I write to you as a woman, lover of art, and a docent @ NBMAA. With the May 24th opening of “The Brilliance of Louis Comfort Tiffany: Painter and Craftsman” in the NBMAA McKernan Gallery, I will be eager to see Mr. Tiffany’s work. However, I will also be interested to see if there is any reference to the women who worked within his studio in the late 1800’s.
Months ago anticipating this incoming exhibition, the Arts and Literature program @ NBMAA read a novel by author Susan Vreeland titled Clara and Mr. Tiffany (ask for it at the NBMAA gift shop).

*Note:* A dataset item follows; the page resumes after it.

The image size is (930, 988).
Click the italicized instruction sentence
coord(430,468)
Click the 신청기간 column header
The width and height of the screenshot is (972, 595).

Working with Heather Whitehouse, Associate Curator of Education, I developed a power point presentation regarding this interesting relationship to complement her discussion.
Thanks to Ms. Vreeland’s book and extensive web site www.svreeland.com/tiff.html, I was led into the fascinating world of women in New York City in the late 1900’s , as well as the newly emerging field of women in the industrial arts. Her novel came about after much research and contacts with the New York Historical Society (www.nyhistory.org).
The NYHS had, in early 2000, received a cache of previously unknown letters written by Clara Driscoll (1861-1944) during her tenure at Tiffany’s glass studio.
Dragonfly Table Lamp, c. 1900-1906. Glass, bronze, New York Historical Society, gift of Egon Neustadt, N84.113
In 2007 these letters were the subject of a book and NYHS exhibition, “A New Light on Tiffany: Clara Driscoll and the Tiffany Girls”. (The book of this title has been available on www.Amazon.com .
Although retired myself, I am always interested in the progress women are making in the workplace so, although overall we seem to be better off, there are still many issues which make it difficult to navigate a career and have a life outside the office. This was brought home to me again when I recently read a review of Sheryl Sandberg’s new book, Lean In: Women, Work and the Will to Lead. She is currently chief operating officer of Facebook as well as a wife and mom.
Also thought you might be interested in a connection between Henri Toulouse Lautrec, whose NBMAA exhibition closed on May 12, and Louis Comfort Tiffany. In 1894 Lautrec was commissioned by Paris art dealer Siegfried Bing, who had just returned from a trip to New York, to produce a design to be executed by Louis Comfort Tiffany Studios. In 1895 this work was exhibited prominently in Bing’s L’Art Nouveau gallery.